### Activity
Please copy exactly the lines from the top of the data through the line containing "Select the Straight bet type button", and nothing else.

Source data section start

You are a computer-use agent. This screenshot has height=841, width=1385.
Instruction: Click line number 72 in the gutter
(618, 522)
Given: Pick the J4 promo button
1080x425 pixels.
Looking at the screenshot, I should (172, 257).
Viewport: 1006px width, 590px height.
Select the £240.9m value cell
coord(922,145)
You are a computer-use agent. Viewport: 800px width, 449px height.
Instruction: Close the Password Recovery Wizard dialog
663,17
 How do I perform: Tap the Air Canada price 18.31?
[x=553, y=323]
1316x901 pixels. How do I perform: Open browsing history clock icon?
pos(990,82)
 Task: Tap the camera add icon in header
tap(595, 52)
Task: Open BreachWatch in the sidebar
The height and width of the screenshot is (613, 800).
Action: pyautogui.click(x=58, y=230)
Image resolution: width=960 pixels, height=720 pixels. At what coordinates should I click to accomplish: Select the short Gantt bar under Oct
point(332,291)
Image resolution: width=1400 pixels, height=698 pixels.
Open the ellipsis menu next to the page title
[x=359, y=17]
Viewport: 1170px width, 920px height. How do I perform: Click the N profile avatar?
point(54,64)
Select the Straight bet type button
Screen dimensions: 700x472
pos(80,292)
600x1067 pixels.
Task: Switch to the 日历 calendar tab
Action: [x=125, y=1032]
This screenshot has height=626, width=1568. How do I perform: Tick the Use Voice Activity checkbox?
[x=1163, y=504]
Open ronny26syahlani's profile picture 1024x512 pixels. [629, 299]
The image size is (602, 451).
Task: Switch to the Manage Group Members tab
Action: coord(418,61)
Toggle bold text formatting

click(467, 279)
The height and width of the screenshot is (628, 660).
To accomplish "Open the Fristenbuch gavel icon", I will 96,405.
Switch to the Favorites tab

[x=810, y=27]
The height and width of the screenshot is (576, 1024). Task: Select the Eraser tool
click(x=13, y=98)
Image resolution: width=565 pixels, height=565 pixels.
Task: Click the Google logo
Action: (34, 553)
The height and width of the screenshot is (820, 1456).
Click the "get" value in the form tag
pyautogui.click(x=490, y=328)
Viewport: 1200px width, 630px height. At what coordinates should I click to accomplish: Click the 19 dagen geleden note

Source data section end

### Exercise answer
You are a computer-use agent. This screenshot has height=841, width=1385.
Instruction: Click line number 72 in the gutter
(618, 522)
Given: Pick the J4 promo button
1080x425 pixels.
Looking at the screenshot, I should (172, 257).
Viewport: 1006px width, 590px height.
Select the £240.9m value cell
coord(922,145)
You are a computer-use agent. Viewport: 800px width, 449px height.
Instruction: Close the Password Recovery Wizard dialog
663,17
 How do I perform: Tap the Air Canada price 18.31?
[x=553, y=323]
1316x901 pixels. How do I perform: Open browsing history clock icon?
pos(990,82)
 Task: Tap the camera add icon in header
tap(595, 52)
Task: Open BreachWatch in the sidebar
The height and width of the screenshot is (613, 800).
Action: pyautogui.click(x=58, y=230)
Image resolution: width=960 pixels, height=720 pixels. At what coordinates should I click to accomplish: Select the short Gantt bar under Oct
point(332,291)
Image resolution: width=1400 pixels, height=698 pixels.
Open the ellipsis menu next to the page title
[x=359, y=17]
Viewport: 1170px width, 920px height. How do I perform: Click the N profile avatar?
point(54,64)
Select the Straight bet type button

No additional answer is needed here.